Monday, 28 December 2009

Christmas Desserts

- Cloud Forest Chocolate Cake and Key Lime Pie

No-one in the family is keen on traditional Christmas pudding, and I also wanted to make things which would keep for a day or two, in case no-one even wanted dessert after Christmas Lunch.

I made my first choice quickly, as something chocolatey is a tradition with us. I decided to splash out on a block of Willie Harcourt-Cooze's Venezuelan Black Cacao and use his recipe for Cloud Forest Cake. Of the three varieties of cacao available, I chose the Rio Caribe Superior, which is described as having 'a zesty note of citrus fruit'.

Although some comments after the recipe suggest that it's not an easy recipe, I've made it twice now with no problems - the most difficult, and time consuming, part is grating the 100% cacao, as the blocks are very hard. Even with a large microplane, it took me 15 minutes (the first time with a smaller microplane, it took me 30 minutes!). I found I needed to cook the cake for about 10 minutes longer to ensure it was cooked to the centre.
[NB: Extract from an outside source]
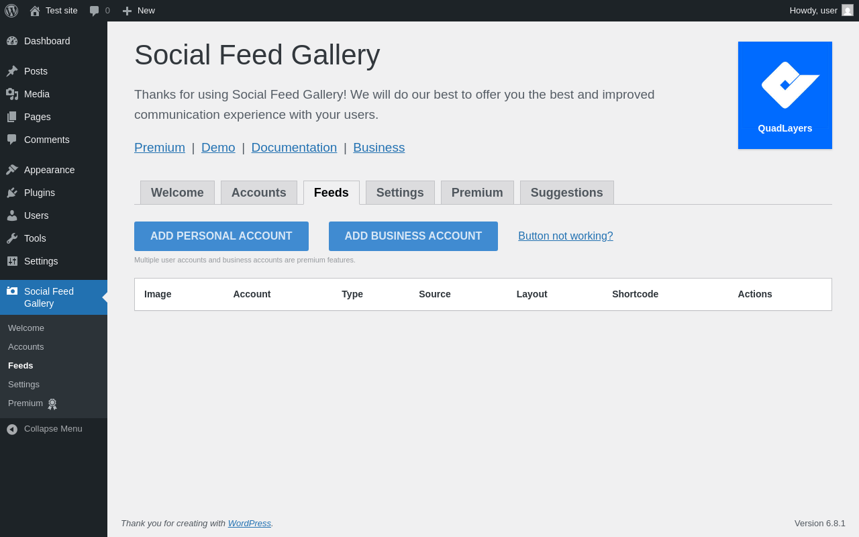Open the "Button not working?" link

(x=565, y=236)
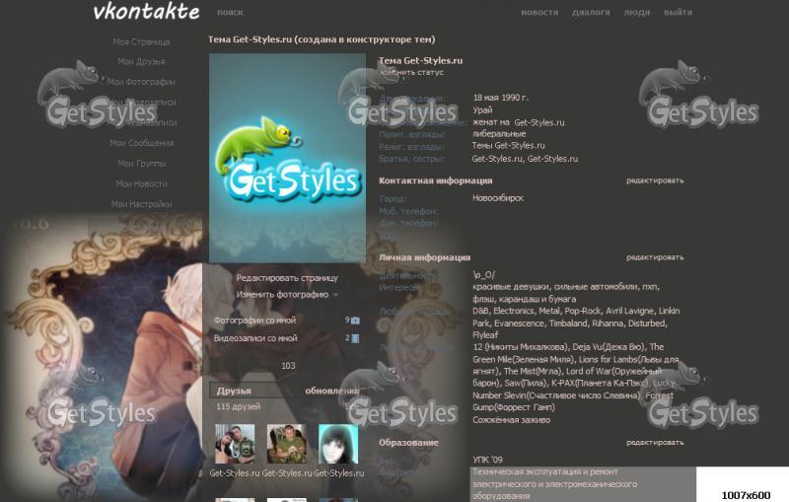Open диалоги in top navigation
This screenshot has width=789, height=502.
point(591,13)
The cacao has a very distinctive flavour which is carried through to the cooked dessert. The cake has a dense close texture, and has just the right amount of sugar to make it palatable, but still retain the intensity and bitterness of the cacao.

The cake is so rich that double cream, sweetened slightly and whipped with vanilla extract, actually lightens it!
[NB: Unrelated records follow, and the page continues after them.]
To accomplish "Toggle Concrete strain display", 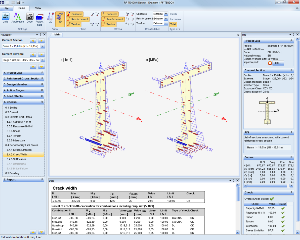I will click(75, 14).
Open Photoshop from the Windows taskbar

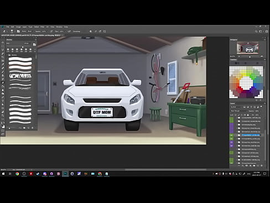coord(65,174)
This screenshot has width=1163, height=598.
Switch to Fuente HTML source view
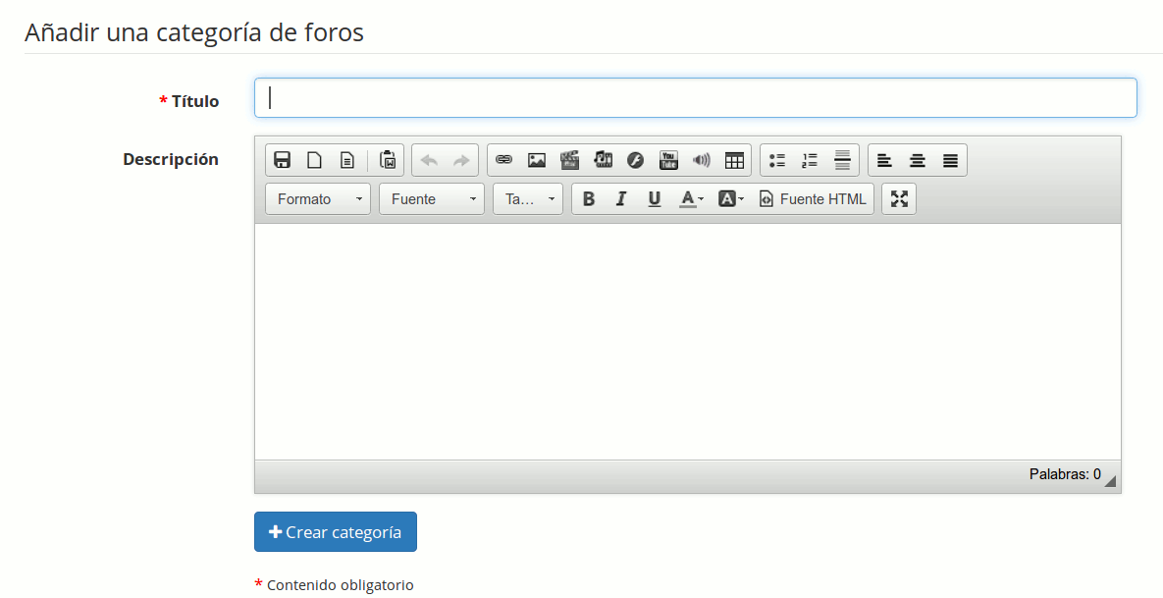point(814,199)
If you are a chocoholic, but haven't yet tried coooking with 100% cacao, I recommend you try it once - the results are worlds away from cooking with standard supermarket 70% chocolate bars.

For my second dessert, I wanted something sweeter and lighter, as a counterbalance to the chocolate dessert. When I was making a decision about desserts, I planned to bake a Christmas cake with lemon in, and another cake with orange as the predominant flavour. In the event, the orange cake didn't get made, but my original plans kept me away from choosing either lemon or orange as the basis for dessert.

However, I did decide that citrus would be good balance against the rich chocolate, so finally opted for a Key Lime Pie. Never having made it before, choosing the right recipe wasn't simple.

Deciding to go with a cook I can trust, I looked at Foodycat's blog entry here, and realised the recipe she recommended was almost identical to Delia Smith's, which sounded promising, as Delia may not be exciting, but she is reliable!

Again, this was a very simple recipe to follow - the only change I made was not to use grape nuts in the pie crust - just 200g crushed digestive biscuits and 100g melted butter. I sprinkle the baked dessert with more lime zest, and served whipped cream separately. My limes were very small - it took 8 limes to give 150mls juice, and four of them to give enough finely grated zest.

Despite not having real Key Limes, this was still a well-flavoured dessert and made a good counterpoint to all the rich food at the Christmas lunch.


Choclette said...

Both of these desserts look fab Suelle. Thanks for the tip on what to do with Willie's cocoa bars - I bought one ages ago but wasn't sure how to use it, so it's still sitting untouched in the cupboard.

Happy New Year

Foodycat said...

I'm glad you liked the key lime pie! I think it has such a nice flavour. I think the last time I made it - using proper key limes - it took 5 to get enough juice!